In the case of RAPHAEL VS REPUBLIC (1969) EA 544, a Tanzanian case in which the court was deliberating on the same provisions of the law stated:-
“…….It is a prerequisite to the second Magistrate’s exercising jurisdiction that he should appraise the accused of his right to demand that the witness or any of them be re-summoned and reheard underSection 196of the Criminal Procedure code….. If the second Magistrate has not complied with this prerequisite it is fatal, he has no jurisdiction and the trial is a nullity………”
These two cases are on all fours with the circumstances obtaining in this case. Accordingly I find that the lack of compliance with Section 200 (3) of the Criminal Procedure Code by both R.B Mecha and V.W. Ndururu rendered the proceedings fatally defective and a nullity therefor.
As urged by the learned state counsel, I do therefore hereby declare the trial a nullity, and set aside the conviction entered and sentence imposed.
I must now consider whether to order a retrial. An order for retrial should not be made if it will cause injustice, hardship or prejudice to the appellant. Such an order should only be made in the interest of justice. It should not be made if it will accord the prosecution an opportunity to fill in gaps in their evidence and finally a retrial should not ordered unless the court is of the opinion that on a proper consideration of the admissible or potentially admissible evidence a conviction might result. See generally FATEHALI MANJI VS REPUBLIC (1966) EA 343, AHMEDALI ALI DHARAMSHI SUMAR VS REPUBLIC (1964) EA 481, M’KANAKE VS REPUBLIC (1973) EA 67 and MWANGI VS REPUBLIC (1983) KLR 522.

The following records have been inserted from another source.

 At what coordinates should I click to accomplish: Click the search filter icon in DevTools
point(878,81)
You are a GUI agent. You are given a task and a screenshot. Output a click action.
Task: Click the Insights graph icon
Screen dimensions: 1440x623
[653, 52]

No doubt the offences with which the appellant was charged are serious as they touch on chastity of women. The mistake that has occasioned the nullification of the proceedings cannot be blamed or visited upon the complainant. However, I am of the view that the ends of justice will not best be served by an order of retrial. Something tells me that there is much more than meets an eye in this whole episode. There is no doubt that the appellant and complainant had some sort of relationship. The appellant was sentenced to three years imprisonment. He was doing jail term just before he was released on bond pending appeal on 6th February, 2008. Infact he served nine months of the jail term. In those circumstances can it really be said that should the appellant undergo retrial no injustice or prejudice will be occasioned to him? If the self same evidence on record was be tendered at the retrial, I doubt whether a conviction may result.
For all these reasons, I decline to make an order for the retrial of the appellant. Instead I order that he be set free forthwith unless otherwise lawfully held.
Dated and delivered at Nyeri this 29th day of September, 2008.